I have a history of scoffing at people who have been overwhelmed by the internet.  Some of which I still think is justified, but some is probably at the very least uncharitable. But it’s always seemed obvious to me– you figure out what you want to get out of “the internet”, what sort of time and effort you want to put in, and from there it’s just a maximization problem.  Webcomic you used to love is becoming unenjoyable?  Stop reading.  Vague Acquaintance posts too many quiz results in livejournal?
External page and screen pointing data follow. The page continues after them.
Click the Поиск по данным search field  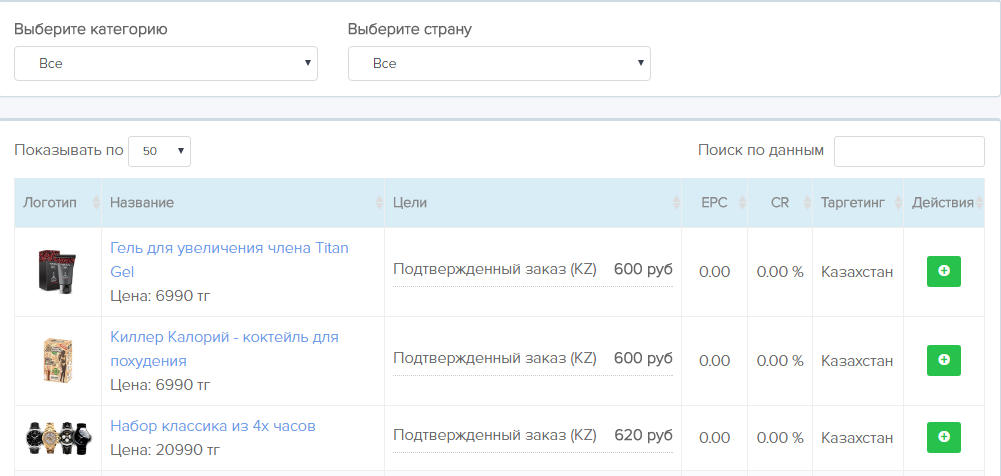(909, 151)
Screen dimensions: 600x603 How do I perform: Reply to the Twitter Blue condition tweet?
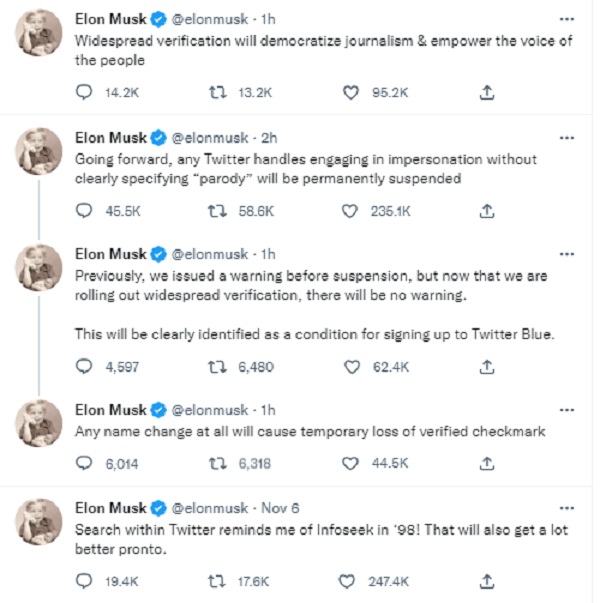point(85,367)
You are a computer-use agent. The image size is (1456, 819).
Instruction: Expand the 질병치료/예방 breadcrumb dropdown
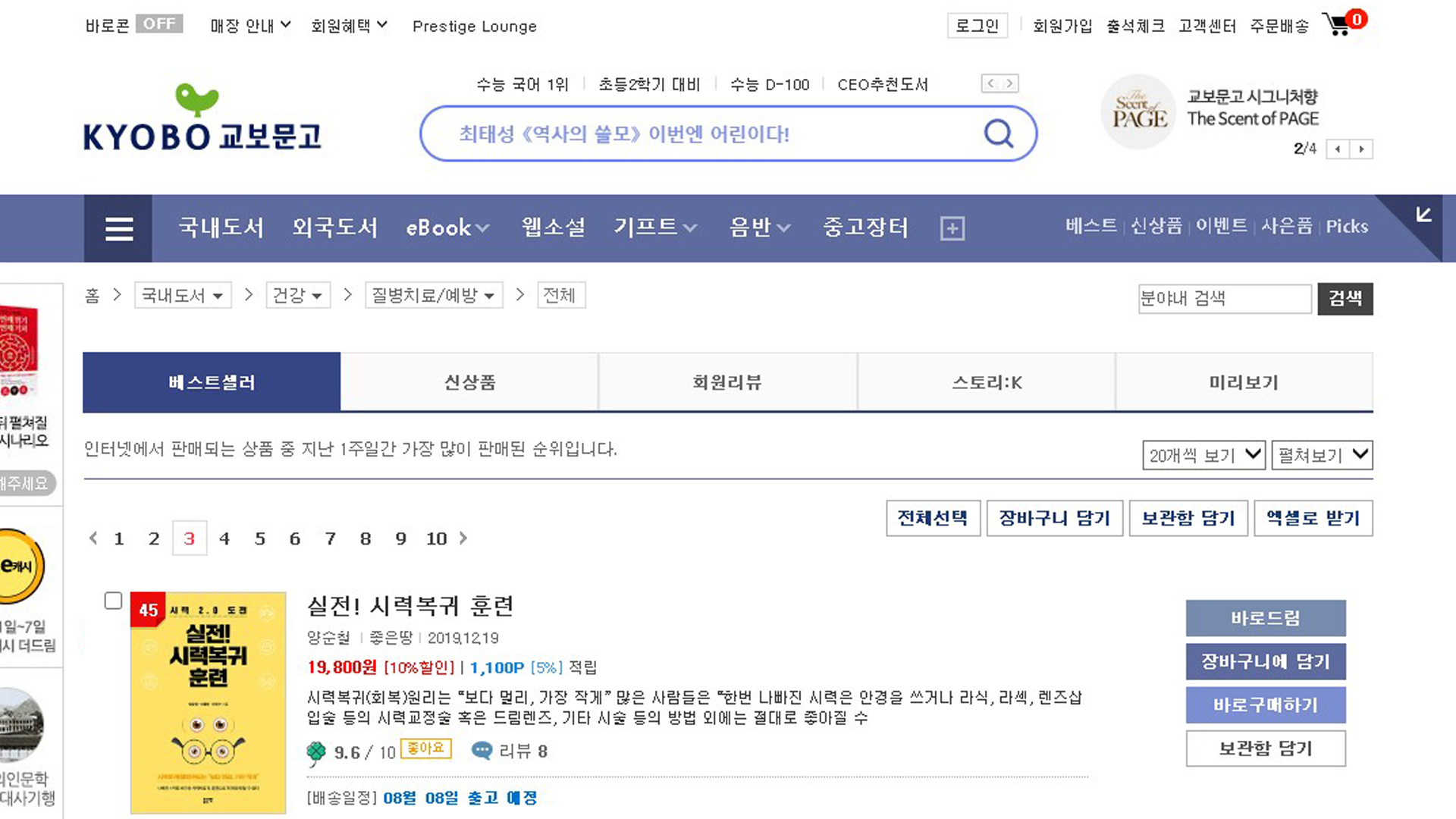434,296
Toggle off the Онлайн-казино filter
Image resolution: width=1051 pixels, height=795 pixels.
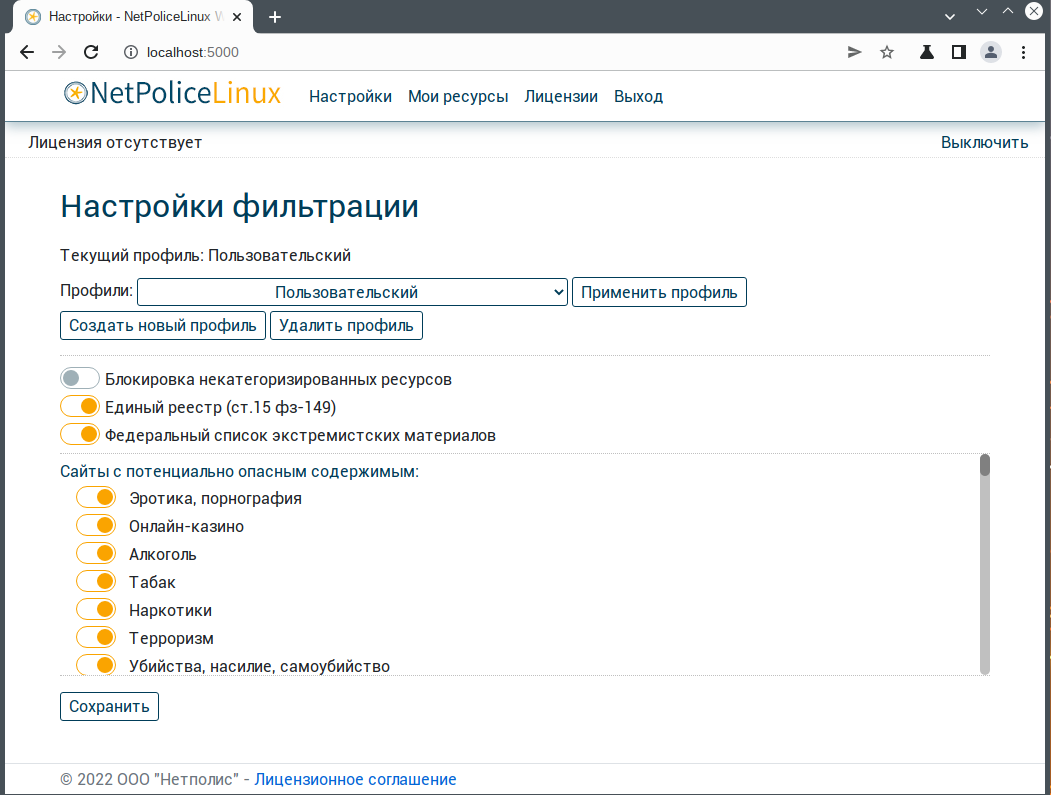pyautogui.click(x=95, y=524)
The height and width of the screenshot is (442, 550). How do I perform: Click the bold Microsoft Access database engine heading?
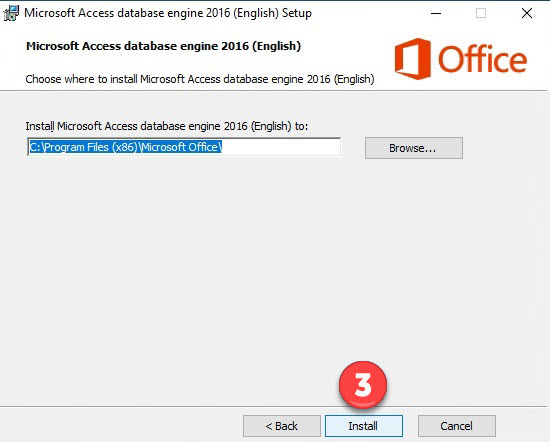point(163,46)
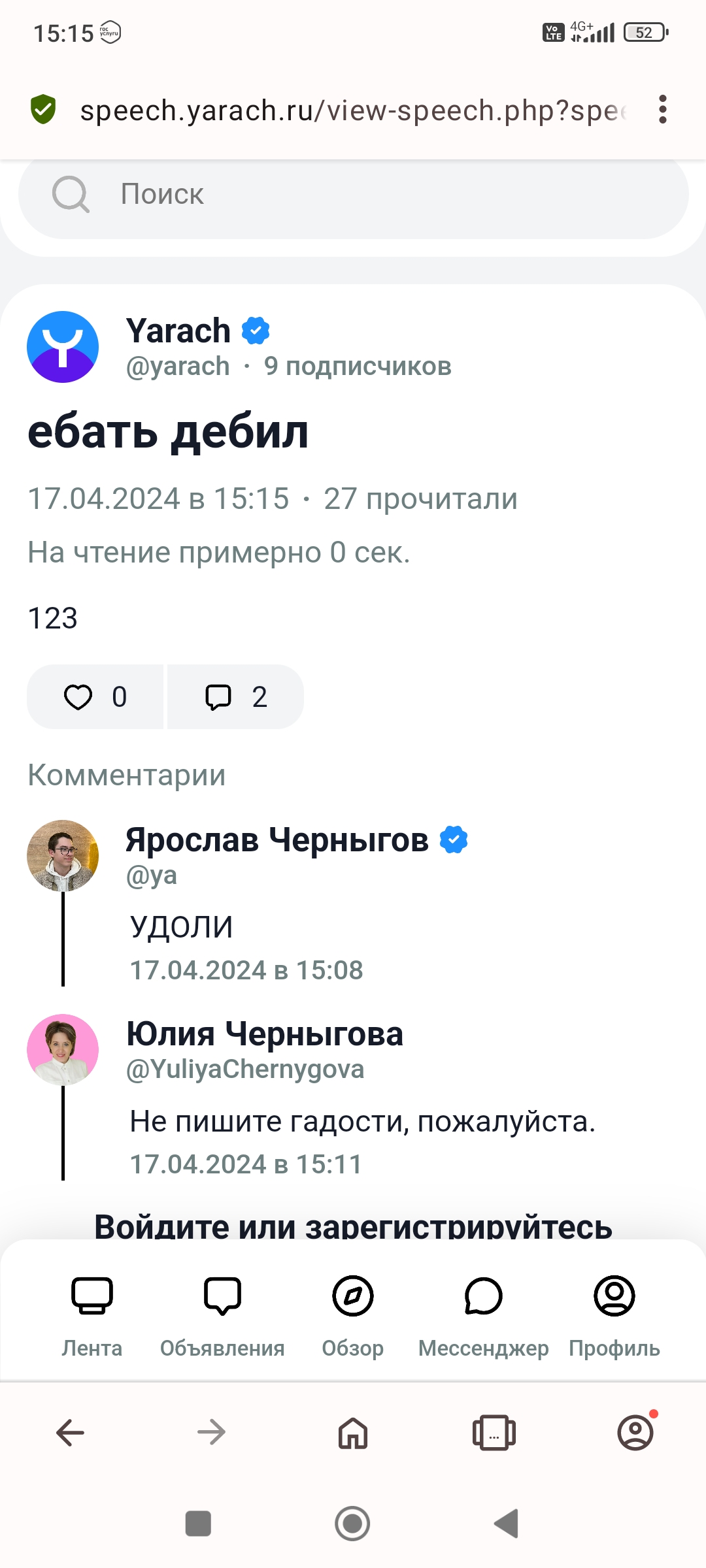Screen dimensions: 706x1568
Task: Open Ярослав Черныгов's avatar
Action: coord(63,855)
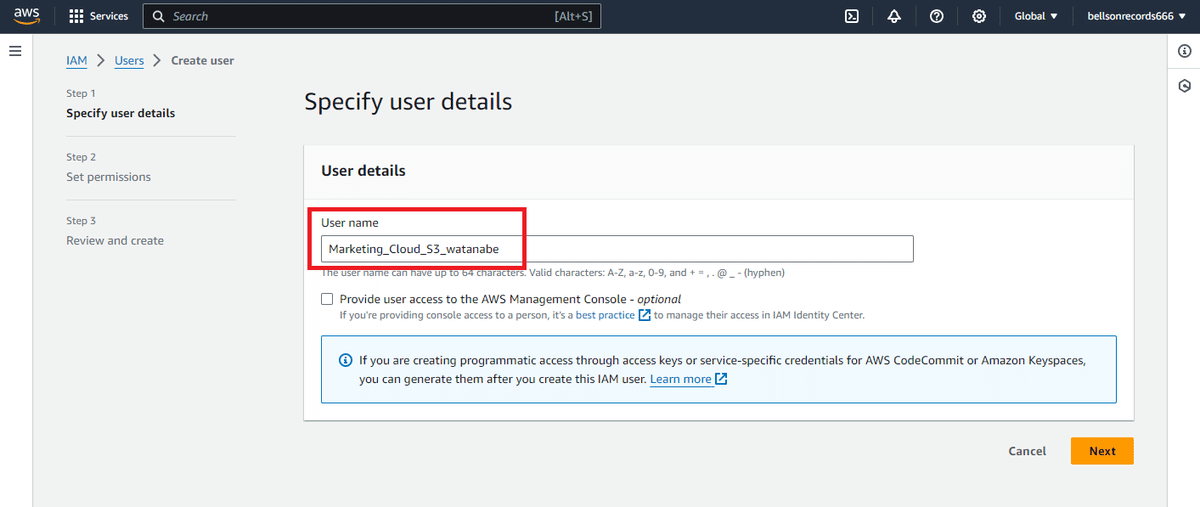Open the settings gear icon

979,16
Unfriend.  

I have been, at times, so effective at deleting content streams I’m not interested in that I’m sure I’ve offended people.  Like, there’s a person I really like, but I simply don’t need to know every single time any professional Boston sports team scores.  (And I’m not just talking post-season.)  I like her, and I’m interested in what she posts elsewhere, but I unfollowed her on Twitter a long while ago.

I deeply enjoy the internet community of friends I have acquired.  Some are people I’ve never met in real life.  Some are people I never would have talked to more than a few times without social networks.  But I have a list of people who consistently post really interesting things.  A list of people where I would love to read every single thing they post, on all social networks.  And then, if I’ve read all of that, and still have time, I probably want to read all of what the rest of my friends post next.  

I would love nothing more than if I could turn all of the internet into some sort of giant RSS-reader type thing– One centralized interface in which I could log in, and then categorize based on what I was interested in and was unread (IE, Facebook.  Or everything my partner has posted that day.  Or everything the celebrities I like have posted on tumblr.)  I love checking things off lists, I love completing things.

I don’t have a problem with cutting out the content I don’t care for.  But the popular internet is not set up to be able to easily create tiers.  I’ve done it before in Facebook, and it worked until a few months later when they re-did the interface, and then I was stuck again.  This has happened more than once.  But at least there are a few options on Facebook, at least Facebook understands that one of the big challenges they face right now is showing you what you want to see, by both creating smarter algorithms but also giving you some of the control.

As far as I can tell, Twitter and Tumblr are not meant to be read to completion.  Not unless you have a very small number of people you follow.  And that’s sort of the opposite of the point.  For a while, I had a sort-of solution rigged for twitter, which disintegrated when I switched computers.  So I basically gave up.  At this particular moment in time, I don’t know what I want out of twitter, or what I’m willing to put into twitter.  Basically, somewhere in the internal maximization problem, I had to divide by 0, and the solution was “stop using twitter for a while”.  This feels like failure.

This feels like getting old.  For the first time in my life, I feel like there are aspects of the internet I “just don’t get”.  I feel like what I want is just not on offer, because it’s not valued any longer.  But, hey, at least I’m not alone.


One Response to “Overwhelmed?”

  1. I mostly keep my twitter feed limited to very few people. I kind of want two twitter feeds – the “interesting/funny blogs and celebrities and writers” feed and the “people I kinda know in real life and want to be vaguely aware of” feed. They do have a lists functionality, but it feels a little clunky to me.

    I wouldn’t say I’m overwhelmed. But I know the feeling.